Sunday, February 21, 2010

CONTEMPT APPLICATION SURVIVES PHOTOCOPYING SNAFU

NYLJ 6/5/07

4. CONTEMPT APPLICATION SURVIVES PHOTOCOPYING SNAFU

4. The Reader’s Digest section called Humor in Uniform was always a fond memory of childhood. There was a tacit guarantee of some form of received wisdom, of lessons culled from experience and distilled of all impurities by those who’d chosen a life in service to a higher cause than civilians. And, as one might suspect, responding to entrenched armed service bureaucracy frequently required a response that was, to put it mildly (as RD would), “salty”. This was how they would explain SNAFU: "SITUATION NORMAL: ALL FOULED UP." And if you think that's "fouled up", FUBAR was—even though not a neologism, as many had made it, coined by Vietnam vets—never mentioned. It is just not rational for anyone who has ever spent any time in or around soldiers or sailors to believe they would reserve such reserved speech for their objections; it don't make no sense.

This is only to preface how elisions of this sort my be used to gloss over indelicacies.
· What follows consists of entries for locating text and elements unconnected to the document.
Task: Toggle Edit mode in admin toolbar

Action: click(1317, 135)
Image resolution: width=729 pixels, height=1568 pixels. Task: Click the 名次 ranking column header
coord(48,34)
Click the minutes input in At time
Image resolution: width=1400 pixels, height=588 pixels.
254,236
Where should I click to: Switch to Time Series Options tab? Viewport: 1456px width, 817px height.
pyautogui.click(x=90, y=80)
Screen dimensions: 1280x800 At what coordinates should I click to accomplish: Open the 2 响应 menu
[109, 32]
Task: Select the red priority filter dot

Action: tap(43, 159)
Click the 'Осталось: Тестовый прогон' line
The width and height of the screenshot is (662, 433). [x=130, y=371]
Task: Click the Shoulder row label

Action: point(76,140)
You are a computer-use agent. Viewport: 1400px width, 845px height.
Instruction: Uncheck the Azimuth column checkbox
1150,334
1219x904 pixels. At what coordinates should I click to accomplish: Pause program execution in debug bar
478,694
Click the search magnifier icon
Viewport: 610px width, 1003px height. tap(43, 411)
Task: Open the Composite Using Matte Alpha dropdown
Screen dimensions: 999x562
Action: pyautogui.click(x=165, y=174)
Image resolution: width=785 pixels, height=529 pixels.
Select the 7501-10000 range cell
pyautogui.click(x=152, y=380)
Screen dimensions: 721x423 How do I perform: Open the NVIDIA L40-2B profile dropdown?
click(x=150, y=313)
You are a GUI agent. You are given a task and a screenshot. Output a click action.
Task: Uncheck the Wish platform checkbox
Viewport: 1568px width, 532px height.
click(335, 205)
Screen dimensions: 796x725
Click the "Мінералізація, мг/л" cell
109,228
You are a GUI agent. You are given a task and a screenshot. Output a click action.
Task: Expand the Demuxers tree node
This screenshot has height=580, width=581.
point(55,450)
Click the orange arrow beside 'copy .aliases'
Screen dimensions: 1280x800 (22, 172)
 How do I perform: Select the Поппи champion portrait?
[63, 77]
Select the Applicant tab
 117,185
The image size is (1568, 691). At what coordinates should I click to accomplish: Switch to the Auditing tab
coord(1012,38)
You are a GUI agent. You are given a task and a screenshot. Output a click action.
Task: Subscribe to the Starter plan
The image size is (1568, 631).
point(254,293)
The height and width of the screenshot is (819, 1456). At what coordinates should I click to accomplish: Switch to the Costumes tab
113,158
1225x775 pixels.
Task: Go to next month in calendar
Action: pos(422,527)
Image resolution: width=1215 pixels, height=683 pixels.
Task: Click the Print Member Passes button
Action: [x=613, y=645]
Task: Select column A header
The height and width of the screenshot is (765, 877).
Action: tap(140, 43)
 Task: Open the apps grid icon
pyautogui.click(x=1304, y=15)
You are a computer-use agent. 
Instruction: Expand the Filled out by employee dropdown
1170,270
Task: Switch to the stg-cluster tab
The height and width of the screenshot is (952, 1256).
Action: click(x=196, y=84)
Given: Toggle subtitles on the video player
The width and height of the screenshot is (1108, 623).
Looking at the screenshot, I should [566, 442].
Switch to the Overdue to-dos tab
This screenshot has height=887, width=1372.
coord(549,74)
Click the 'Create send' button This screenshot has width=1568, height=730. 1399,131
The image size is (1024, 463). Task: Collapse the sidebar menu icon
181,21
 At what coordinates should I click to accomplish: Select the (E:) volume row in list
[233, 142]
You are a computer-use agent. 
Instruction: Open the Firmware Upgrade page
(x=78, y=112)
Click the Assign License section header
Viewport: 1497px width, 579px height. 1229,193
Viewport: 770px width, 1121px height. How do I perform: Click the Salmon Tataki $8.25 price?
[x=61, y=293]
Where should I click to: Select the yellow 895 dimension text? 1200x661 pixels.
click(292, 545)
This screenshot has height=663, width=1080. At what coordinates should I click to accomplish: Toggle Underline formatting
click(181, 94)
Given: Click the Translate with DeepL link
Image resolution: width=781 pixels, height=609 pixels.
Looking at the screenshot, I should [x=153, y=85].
Like the fact that such an august publication as the Journal chooses to put this in its headline shows how its constant usage has turned an acronym of sardonic contempt into a totally sanitized noun of its own. And, as with the astonishment concluding the previous paragraph, when it comes to the view from the high chair in the court, there are daily reviews of the absurd and profane which, occasionally, might employ common sense, when not overruled by precedent or statute.

In the matter of this Family Court contempt application, the petitioner here acknowledged receipt of the mailing. His quibble was that he couldn't read the warning section. And the judge can, as well, acknowledge that what the petitioner received was a piss-poor job of photocopying. This is when the Reasonable Person argument can be the best one; that this is no defense for ignoring it. There is something so inherently satisfying to make such a response to blatant statements like “This application was missing five letters from its statutorily-required warning, making it confusing and misleading” with a roundly sound, "SNAFU. So what?"

We may here acknowledge that the judge is entitled to one, long, profound sigh--and perhaps an admittedly theatrical rub of the temples. And no, he doesn't get to offer the above epithet. That the ruling can be summed up as something similar to 'Ok. So it wasn’t nice and clean and was probably a 10th generation Xerox of all-caps boilerplate. But if that doesn’t tell you it worked on generations one thru 9, you are deluding no one but yourself.'

So there you have what the petitioner might plead as a classic example of FUBAR...if the court allowed for even a Reader's Digest version of the facts.